El Mercurio, 22 de mayo de 2018
Opinión

Mujeres y sexo

Joaquín Fermandois.

La fe en los protocolos recuerda mucho a la utopía de que las buenas leyes todo lo arreglan.

La polémica sobre acoso es vista por muchos como punto de inflexión, erradicación de un mal omnipresente y abrumador. Ha habido un «estallido» del tema del abuso, aunque nos podemos preguntar por qué no fue tan urgente hace un año o hace 10 años. Quizás hay que ubicarlo en su lugar. Se relaciona con dos procesos que se iniciaron al menos hace siglo y medio, y todavía seguirán su curso, fenómenos distintos pero que a veces se alimentan mutuamente.

Uno es el cambio de la posición y desempeño de la mujer en la sociedad moderna, en un proceso inacabable de redefinición de la relación entre los sexos. No es que en el pasado la mujer haya sido «invisibilizada», lo que está en boga afirmarlo; cualquiera que se asome a la tragedia griega puede atisbar su protagonismo. Ahora la mujer ha pasado a desempeñar casi todas las ocupaciones que era costumbre reservar a los hombres en la sociedad tradicional. No se trata solo de un asunto laboral; existe una transformación a veces sísmica que alcanza a la casi totalidad del relacionamiento entre ambos.

El otro es que en este mismo lapso se desarrolló una transformación más sísmica todavía en la forma en que apreciamos el sexo y la vida erótica. Lo que antes era con intermitencia una experiencia práctica, en la modernidad da paso -a veces inaudible- a verbalizarlo, a ponerlo ante nosotros como una experiencia necesaria, positiva, empujando los límites cada vez más allá del horizonte, ahora diferenciado de la natalidad. Se le despoja de su sombra de peligrosidad moral, y en un enfoque entre compasivo y de justa -cuando es espontáneo- reivindicación se incluye al grupo LGTB, de centralidad en las cuatro últimas décadas. El fenómeno configura con fuerza a la cultura global y es más marcado donde hay más desarrollo y prosperidad, aunque no solo allí.

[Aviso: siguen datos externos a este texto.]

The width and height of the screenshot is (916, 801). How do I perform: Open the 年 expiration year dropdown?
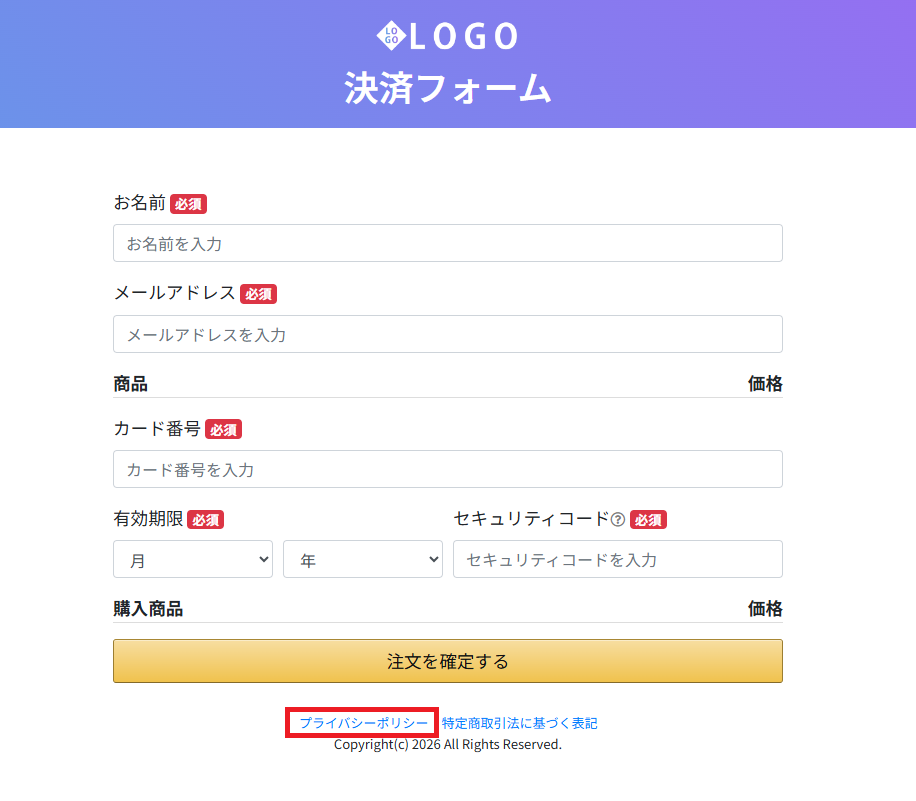[x=363, y=560]
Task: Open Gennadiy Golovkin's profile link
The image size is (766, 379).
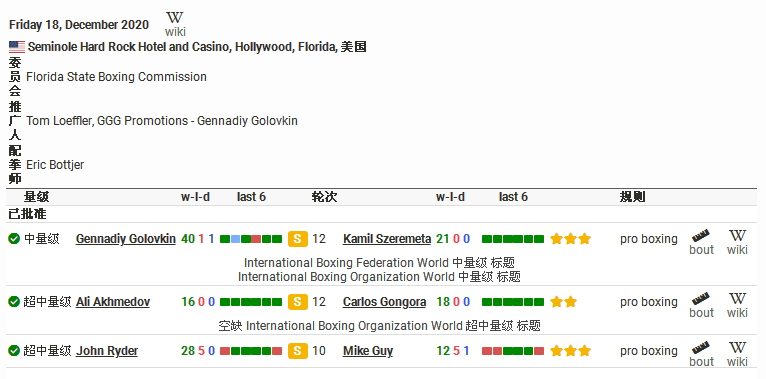Action: click(x=126, y=239)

La humanidad tendrá que lidiar con esta perspectiva.

En el estallido actual -que durará lo que dure- sobresale un rasgo propio a la fe de los conversos al ser asumida con ardor hasta alcanzar la intolerancia más fiera, lo que se ha llamado la «prohibición de preguntar»; es decir, «no tienes derecho a decir lo que a mí no me gusta». Porque, ¿quién se podía imaginar que fenómenos tan abarcadores no iban a provocar discusión, oposición, adaptación? También entusiasmo, adhesión, tolerancia. Y el fanatismo de grupos clamorosos. ¿Cuándo no han sido así estos fenómenos, sobre todo en la modernidad: la contigüidad de lo racional y razonable con lo irracional y visceral? Es en la confrontación donde se adoptan acomodaciones en las que pueda resplandecer lo nuevo con sentido para una gran mayoría y tolerancia a los particularismos. Llevado a su extremo se explica una reacción que supongo casi todos hallaremos como tiro en la culata, el fundamentalismo islámico que restringe casi todas las libertades a las mujeres. Y no se crea que es reliquia de otro tiempo. Afecta a un quinto de la humanidad y su vigor lo extrae de ser resistencia a la modernidad, reacción muy moderna. De seguir la tendencia de algunos apóstoles de los protocolos, tendremos a los sexos enfrentados en un mundo disciplinado por códigos rígidos, de señales automáticas, mundo frío, puritanismo insufrible, desprovisto por lo demás del soplo liberal que distingue a la sociedad democrática y desvaído de la espontaneidad del encuentro entre hombres y mujeres que no es puro instinto.

La fe en los protocolos recuerda mucho a la utopía de que las buenas leyes todo lo arreglan. Busquemos, en cambio, las reglas del juego que los puedan alimentar: la espontaneidad de la vida pasada por el tamiz de la cultura, del instinto sublimado por la educación en el buen gusto y en los buenos usos.